The following is adapted from the introduction to the WHO and UNICEF’s 2018 Baby-Friendly Hospital Initiative Implementation Guidance. Please see this document for references.

Ka'Neisha Collins

“Breastfeeding is a vital component of realizing every child’s right to the highest attainable standard of health, while respecting every mother’s right to make an informed decision about how to feed her baby, based on complete, evidence-based information, free from commercial interests, and the necessary support to enable her to carry out her decision.

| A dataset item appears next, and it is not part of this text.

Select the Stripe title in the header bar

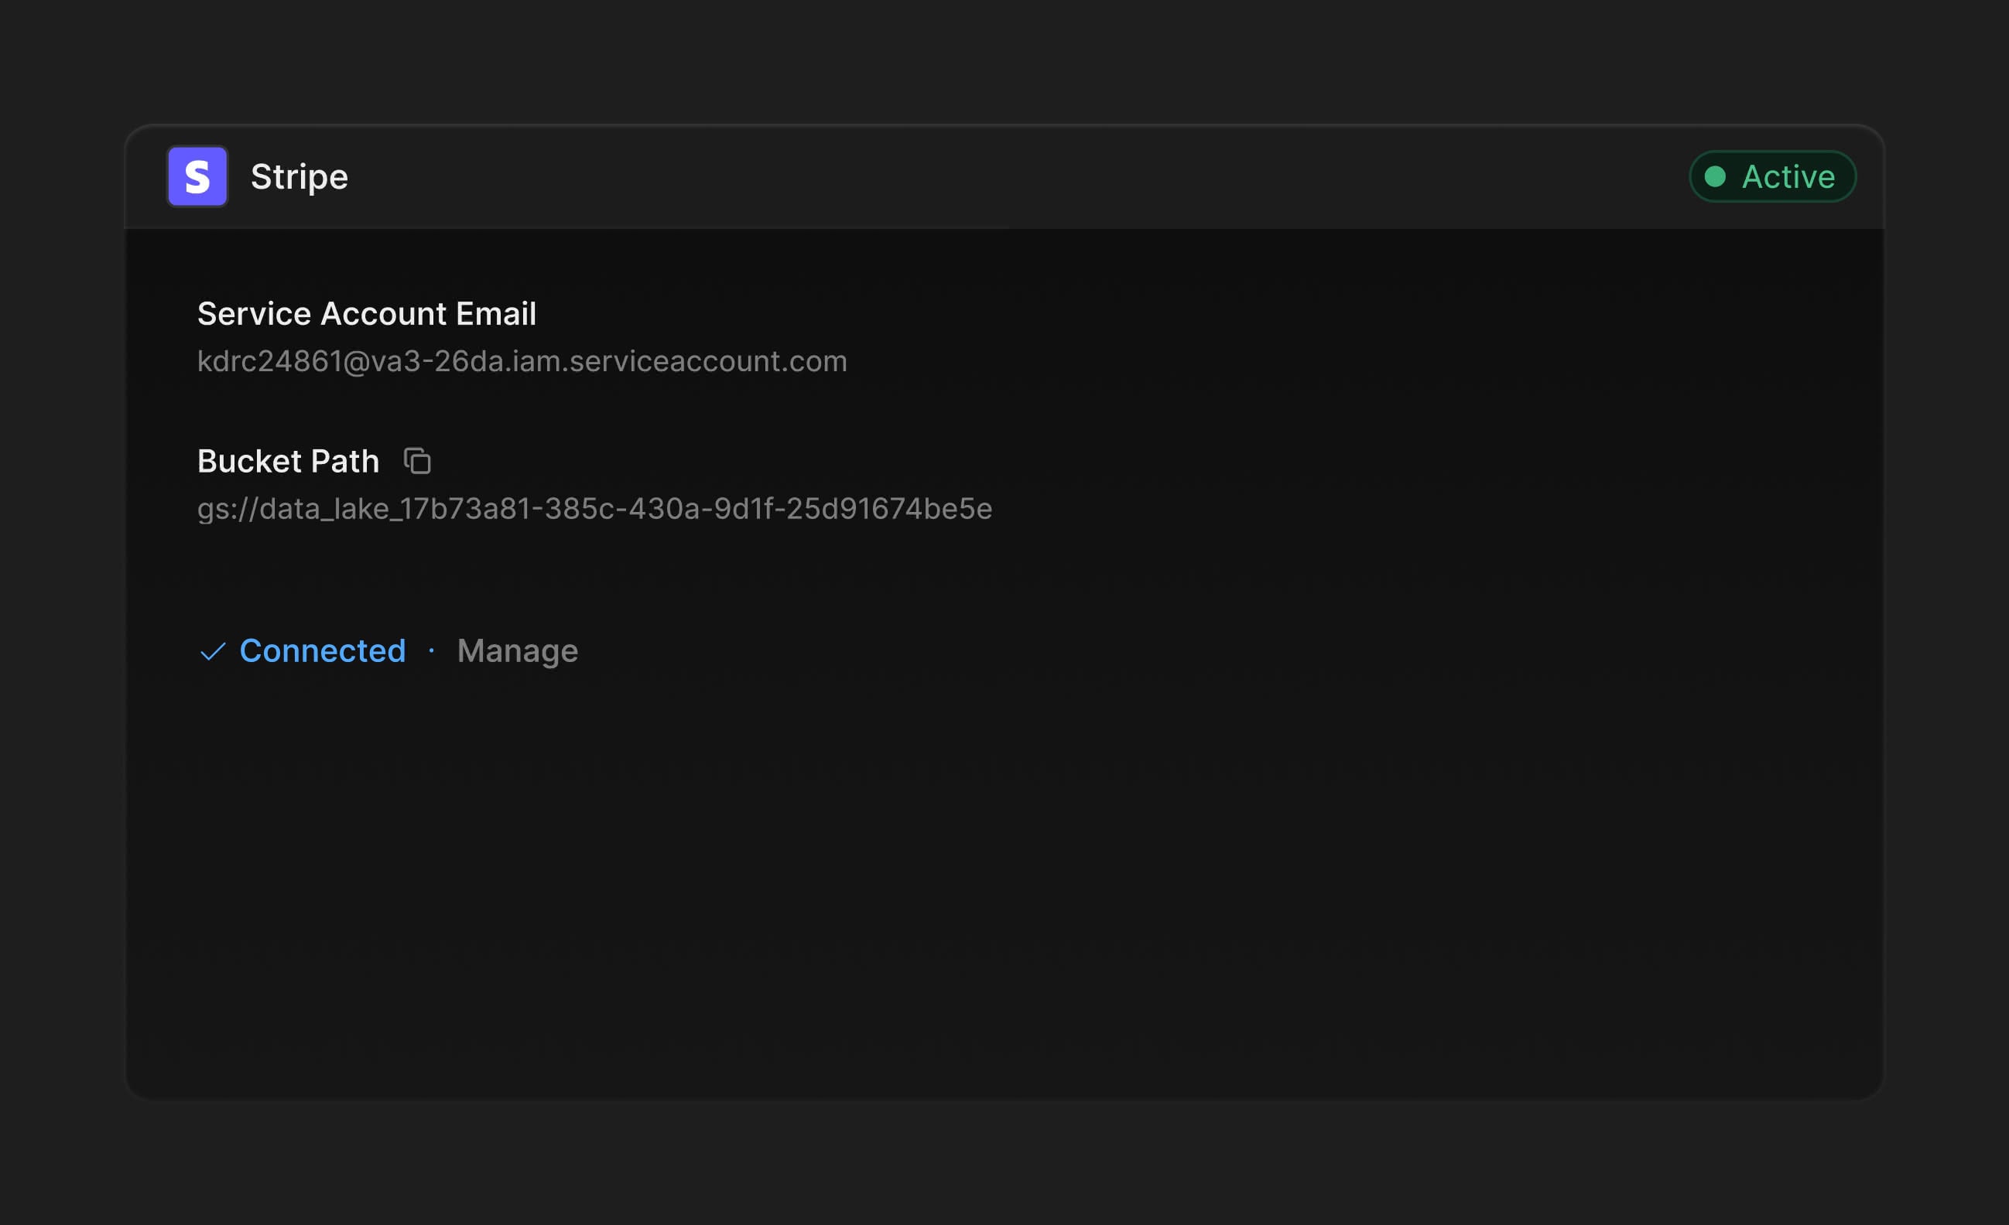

Breastfeeding is the biological norm for all mammals, including humans. Breastfeeding is critical for achieving global goals on nutrition, health and survival, economic growth and environmental sustainability. WHO and the United Nations Children’s Fund (UNICEF) recommend that breastfeeding be initiated within the first hour after birth, continued exclusively for the first 6 months of life and continued, with safe and adequate complementary foods, up to 2 years or beyond. Globally, a minority of infants and children meet these recommendations: only 44% of infants initiate breastfeeding within the first hour after birth and 40% of all infants under 6 months of age are exclusively breastfed. At 2 years of age, 45% of children are still breastfeeding.

Immediate and uninterrupted skin-to-skin contact and initiation of breastfeeding within the first hour after birth are important for the establishment of breastfeeding, and for neonatal and child survival and development. The risk of dying in the first 28 days of life is 33% higher for newborns who initiated breastfeeding 2–23 hours after birth, and more than twice as high for those who initiated 1 day or longer after birth, compared to newborns who were put to the breast within the first hour after birth. The protective benefit of early initiation extends until the age of 6 months.

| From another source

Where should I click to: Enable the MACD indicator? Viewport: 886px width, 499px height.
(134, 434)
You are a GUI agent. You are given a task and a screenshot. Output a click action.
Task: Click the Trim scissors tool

Exclusive breastfeeding for 6 months provides the nurturing, nutrients and energy needed for physical and neurological growth and development. Beyond 6 months, breastfeeding continues to provide energy and high-quality nutrients that, jointly with safe and adequate complementary feeding, help prevent hunger, undernutrition and obesity. Breastfeeding ensures food security for infants.

Inadequate breastfeeding practices significantly impair the health, development and survival of infants, children and mothers. Improving these practices could save over 820,000 lives a year. Nearly half of diarrhoea episodes and one third of respiratory infections are due to inadequate breastfeeding practices. Longer breastfeeding is associated with a 13% reduction in the likelihood of overweight and/or prevalence of obesity and a 35% reduction in the incidence of type 2 diabetes. An estimated 20,000 maternal deaths from breast cancer could be prevented each year by improving rates of breastfeeding.

Recent analyses have documented that increasing rates of breastfeeding could add US$ 300 billion to the global economy annually, by helping to foster smarter, more productive workers and leaders. In Brazil, adults who had been breastfed for at least 12 months earned incomes that were 33% higher than for those who had been breastfed for shorter durations. Inadequate breastfeeding has a significant impact on the costs of health care for children and women. Mothers who feed their infants on formula are absent from work more often than breastfeeding mothers, owing to a higher frequency and severity of infant illness.

Breastfeeding is a non-polluting, non-resource intensive, sustainable and natural source of nutrition and sustenance. Breast-milk substitutes add to greenhouse gas emissions at every step of production, transport, preparation and use. They also generate waste, which requires disposal. Greenhouse gases include methane, nitrous oxide and carbon dioxide; a recent report estimated the carbon dioxide emissions resulting from manufacture of infant formula in Asia at 2.9 million tons.

In humanitarian settings, the life-saving potential of breastfeeding is even more crucial. All activities to protect, promote and support breastfeeding need to be increased in these situations.